[DATA SUPPLIED]
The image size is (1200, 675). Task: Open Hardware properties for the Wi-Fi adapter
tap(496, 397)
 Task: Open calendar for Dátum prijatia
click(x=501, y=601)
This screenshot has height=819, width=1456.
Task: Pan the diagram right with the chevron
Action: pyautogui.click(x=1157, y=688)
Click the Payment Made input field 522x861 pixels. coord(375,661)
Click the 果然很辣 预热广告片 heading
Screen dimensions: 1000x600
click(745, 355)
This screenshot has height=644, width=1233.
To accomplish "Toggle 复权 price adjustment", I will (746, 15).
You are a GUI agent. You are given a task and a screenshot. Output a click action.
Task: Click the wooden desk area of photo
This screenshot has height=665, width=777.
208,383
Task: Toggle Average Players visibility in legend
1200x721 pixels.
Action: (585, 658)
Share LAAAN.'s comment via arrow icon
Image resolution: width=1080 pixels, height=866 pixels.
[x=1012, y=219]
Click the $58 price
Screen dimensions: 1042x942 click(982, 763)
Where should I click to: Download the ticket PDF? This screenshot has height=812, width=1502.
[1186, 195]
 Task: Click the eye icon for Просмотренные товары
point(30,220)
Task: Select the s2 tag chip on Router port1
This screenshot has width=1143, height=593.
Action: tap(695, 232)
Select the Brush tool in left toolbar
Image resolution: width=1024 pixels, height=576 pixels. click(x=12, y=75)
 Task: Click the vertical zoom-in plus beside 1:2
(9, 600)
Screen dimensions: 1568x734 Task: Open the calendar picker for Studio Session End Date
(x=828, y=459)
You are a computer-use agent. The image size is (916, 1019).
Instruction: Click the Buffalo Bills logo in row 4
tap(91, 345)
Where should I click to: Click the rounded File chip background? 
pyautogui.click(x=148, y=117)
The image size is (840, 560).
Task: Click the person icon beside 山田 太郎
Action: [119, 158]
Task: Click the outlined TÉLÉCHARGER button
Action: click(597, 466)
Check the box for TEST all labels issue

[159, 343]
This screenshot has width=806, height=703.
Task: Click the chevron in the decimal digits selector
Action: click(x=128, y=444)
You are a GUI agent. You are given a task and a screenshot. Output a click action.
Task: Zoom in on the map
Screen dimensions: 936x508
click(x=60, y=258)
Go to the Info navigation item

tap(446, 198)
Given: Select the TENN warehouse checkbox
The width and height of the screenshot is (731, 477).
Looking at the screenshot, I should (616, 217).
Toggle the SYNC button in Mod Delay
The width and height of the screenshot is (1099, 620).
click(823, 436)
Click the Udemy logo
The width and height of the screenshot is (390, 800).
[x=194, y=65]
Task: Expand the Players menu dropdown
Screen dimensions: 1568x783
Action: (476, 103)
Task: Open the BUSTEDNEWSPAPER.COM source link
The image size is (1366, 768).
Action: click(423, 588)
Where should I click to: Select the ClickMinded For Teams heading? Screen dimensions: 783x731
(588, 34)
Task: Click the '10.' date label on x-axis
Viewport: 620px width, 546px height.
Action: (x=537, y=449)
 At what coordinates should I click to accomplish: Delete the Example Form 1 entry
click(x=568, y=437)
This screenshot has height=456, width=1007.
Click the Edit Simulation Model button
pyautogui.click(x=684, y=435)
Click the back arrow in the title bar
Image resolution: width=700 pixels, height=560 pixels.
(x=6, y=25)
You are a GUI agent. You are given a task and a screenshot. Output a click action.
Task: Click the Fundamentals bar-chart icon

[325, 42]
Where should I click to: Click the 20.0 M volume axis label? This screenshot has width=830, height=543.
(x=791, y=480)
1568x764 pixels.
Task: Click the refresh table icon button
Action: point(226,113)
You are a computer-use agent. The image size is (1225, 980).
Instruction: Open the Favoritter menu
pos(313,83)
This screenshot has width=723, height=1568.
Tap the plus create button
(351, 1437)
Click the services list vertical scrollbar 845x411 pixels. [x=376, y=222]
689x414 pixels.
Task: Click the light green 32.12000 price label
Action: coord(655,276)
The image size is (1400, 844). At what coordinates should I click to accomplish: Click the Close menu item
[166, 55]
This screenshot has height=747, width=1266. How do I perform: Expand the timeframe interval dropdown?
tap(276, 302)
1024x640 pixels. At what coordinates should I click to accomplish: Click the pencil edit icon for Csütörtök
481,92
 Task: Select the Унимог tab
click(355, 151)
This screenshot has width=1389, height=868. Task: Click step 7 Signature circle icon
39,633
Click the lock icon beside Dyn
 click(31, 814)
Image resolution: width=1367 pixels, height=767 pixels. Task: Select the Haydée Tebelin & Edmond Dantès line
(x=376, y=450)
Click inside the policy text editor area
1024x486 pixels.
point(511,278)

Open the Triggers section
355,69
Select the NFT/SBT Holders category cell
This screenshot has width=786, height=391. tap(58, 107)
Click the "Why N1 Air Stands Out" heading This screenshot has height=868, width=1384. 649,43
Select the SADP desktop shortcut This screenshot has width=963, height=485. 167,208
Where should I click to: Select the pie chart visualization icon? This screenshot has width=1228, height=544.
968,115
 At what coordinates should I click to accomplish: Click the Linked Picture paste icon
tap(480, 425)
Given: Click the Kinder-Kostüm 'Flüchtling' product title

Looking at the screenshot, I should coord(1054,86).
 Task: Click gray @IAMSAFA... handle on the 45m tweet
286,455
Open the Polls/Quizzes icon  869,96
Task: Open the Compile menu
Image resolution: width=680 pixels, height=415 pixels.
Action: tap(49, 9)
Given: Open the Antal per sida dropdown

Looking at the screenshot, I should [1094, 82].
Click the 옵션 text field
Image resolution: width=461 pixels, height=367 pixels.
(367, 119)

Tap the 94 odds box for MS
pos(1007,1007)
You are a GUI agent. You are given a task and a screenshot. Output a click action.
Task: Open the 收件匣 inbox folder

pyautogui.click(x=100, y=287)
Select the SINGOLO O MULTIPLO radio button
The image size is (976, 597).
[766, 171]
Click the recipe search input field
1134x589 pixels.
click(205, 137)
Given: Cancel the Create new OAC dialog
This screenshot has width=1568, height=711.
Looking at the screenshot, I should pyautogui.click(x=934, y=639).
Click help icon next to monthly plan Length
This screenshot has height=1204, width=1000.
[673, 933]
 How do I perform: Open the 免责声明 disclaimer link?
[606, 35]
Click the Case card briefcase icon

[WHAT YOU SHOULD DO] Exactly as they appear, write out the lines from the one containing "Task: Click gray" through the final line of the entries above, both included.

[RESPONSE FOR THIS EXERCISE]
 Task: Click gray @IAMSAFA... handle on the 45m tweet
286,455
Open the Polls/Quizzes icon  869,96
Task: Open the Compile menu
Image resolution: width=680 pixels, height=415 pixels.
Action: tap(49, 9)
Given: Open the Antal per sida dropdown

Looking at the screenshot, I should [1094, 82].
Click the 옵션 text field
Image resolution: width=461 pixels, height=367 pixels.
(367, 119)

Tap the 94 odds box for MS
pos(1007,1007)
You are a GUI agent. You are given a task and a screenshot. Output a click action.
Task: Open the 收件匣 inbox folder

pyautogui.click(x=100, y=287)
Select the SINGOLO O MULTIPLO radio button
The image size is (976, 597).
[766, 171]
Click the recipe search input field
1134x589 pixels.
click(205, 137)
Given: Cancel the Create new OAC dialog
This screenshot has width=1568, height=711.
Looking at the screenshot, I should pyautogui.click(x=934, y=639).
Click help icon next to monthly plan Length
This screenshot has height=1204, width=1000.
[673, 933]
 How do I perform: Open the 免责声明 disclaimer link?
[606, 35]
Click the Case card briefcase icon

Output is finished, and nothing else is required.